META – azienda islandese specializzata in installazioni artistiche – ha citato in giudizio Meta – l’azienda sotto il cui cappello sono gestite Facebook, Instagram e Whatsapp – per violazione del marchio, affermando che il cambio del nome nell’azienda di Zuckerberg è stato fatto ai danni dell’affermato brand della loro piccola azienda.
“Il 28 ottobre 2021 Facebook ha preso il nostro marchio META, sulla cui costruzione abbiamo versato sangue, sudore e lacrime per oltre dodici anni”, si legge in un post sul blog della piccola realtà. “Oggi, dopo otto mesi di tentativi di negoziazione in buona fede con Facebook ma senza risultati, non abbiamo altra scelta che intentare una causa”.
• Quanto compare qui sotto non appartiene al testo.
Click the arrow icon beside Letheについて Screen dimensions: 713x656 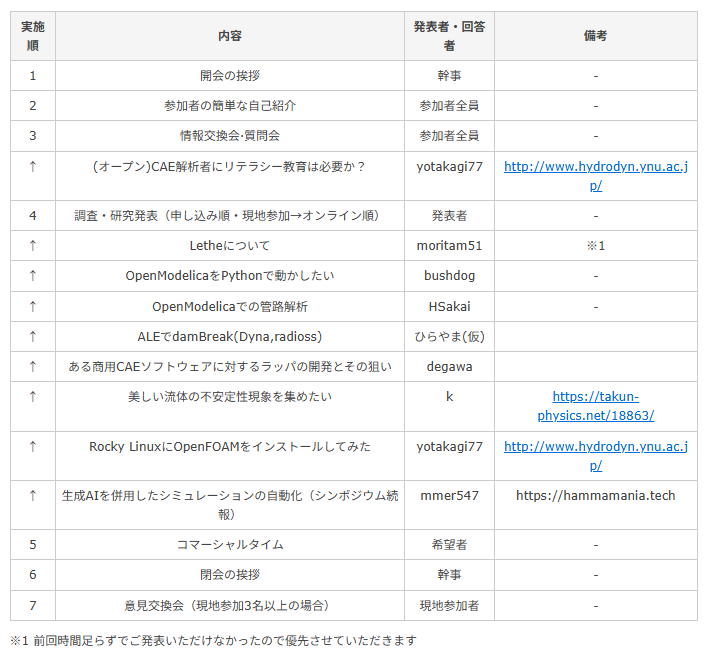(33, 246)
L’azienda islandese lamenta i legami di Facebook con problematiche legate alla privacy, elemento che comporterebbe disagio per i loro clienti, con questi ultimi che erroneamente potrebbero ritenere esserci legami con i servizi del social, associando il nome Meta alla “tossicità” indissolubilmente legata a Facebook.
Meta.is è titolare del marchio registrato per il nome in questione ma potrebbe avere vita difficile in tribunale, per via delle varie domande di marchio che Facebook ha richiesto da quando ha cambiato il nome in Meta, compresi servizi legati alla messaggistica, ai social network, servizi finanziari. La società di Zuckerberg ha registrato il nome Meta legandolo anche ad ambiti apparentemente lontani da quelle per le quali la società è nota, comprese le bevande Hard Seltzer (bibite alcoliche aromatizzate) e gli arti protesici.
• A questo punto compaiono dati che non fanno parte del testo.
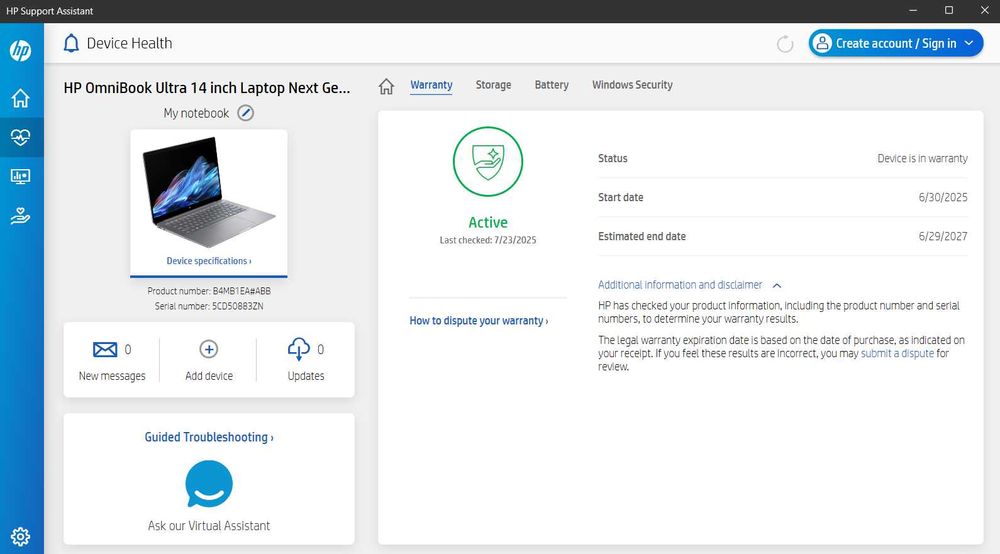Screen dimensions: 1000x554
Task: Open the Windows Security tab
Action: click(x=632, y=85)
Zuckerberg nel frattempo ha altri grattacapi da risolvere: sia lui, sia il direttore operativo (COO) Sheryl Sandberg, sono stati chiamati a testimoniare da un tribunale federale americano per discutere del loro coinvolgimento sulla questione Cambridge Analytica, legato all’utilizzo dei dati personali ottenuti illecitamente da Facebook.
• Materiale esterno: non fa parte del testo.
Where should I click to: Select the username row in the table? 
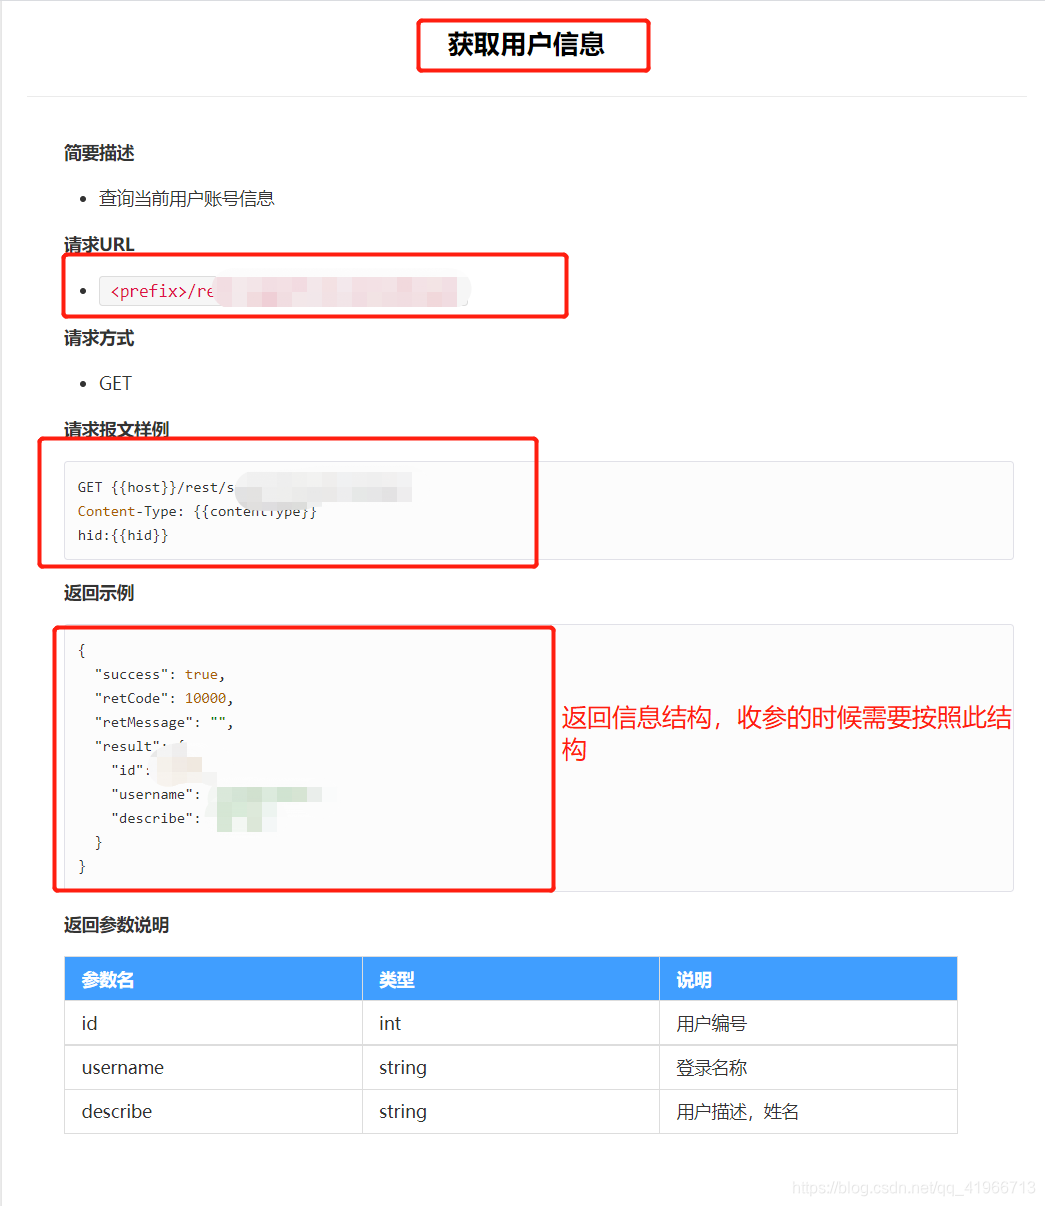pyautogui.click(x=122, y=1067)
Da documenti depositati presso il Northern District della California, si evince che Zuckerberg e Sandberg hanno accettato di deporre rispettivamente per sei e cinque ore a settembre nell’ambito di una class action presentata contro Meta/Facebook secondo la quale l’azienda avrebbe violato leggi sulla privacy dei consumatori scegliendo di condividere suoi dati con Cambridge Analytica nel 2015.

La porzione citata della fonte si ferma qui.